Task goal →
Write out the items again, starting at the line that contains "Given: Open the fill color dropdown" and ending at the line that contains "Looking at the", with "dropdown" changed to "menu" and everything else left the same.

Information given →
──────────
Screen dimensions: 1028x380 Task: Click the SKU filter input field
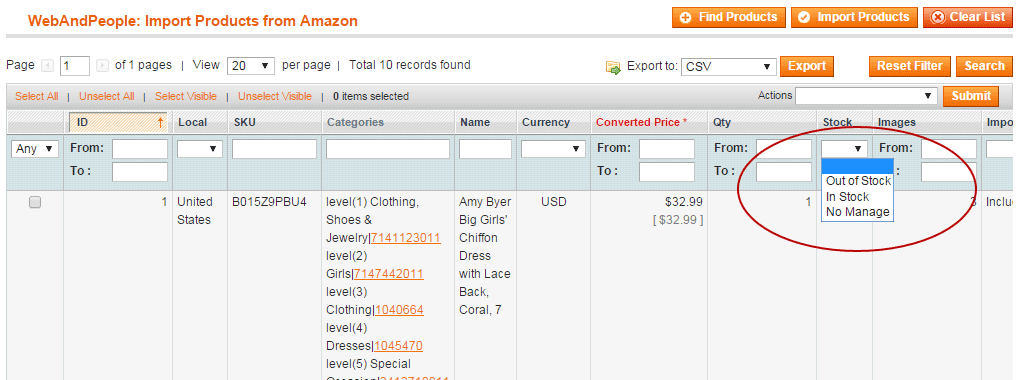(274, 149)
──────────
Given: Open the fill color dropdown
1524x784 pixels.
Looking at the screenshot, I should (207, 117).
──────────
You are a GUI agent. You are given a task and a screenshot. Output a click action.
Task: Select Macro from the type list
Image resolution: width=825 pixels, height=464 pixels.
──────────
Output below →
Given: Open the fill color menu
1524x784 pixels.
Looking at the screenshot, I should (207, 117).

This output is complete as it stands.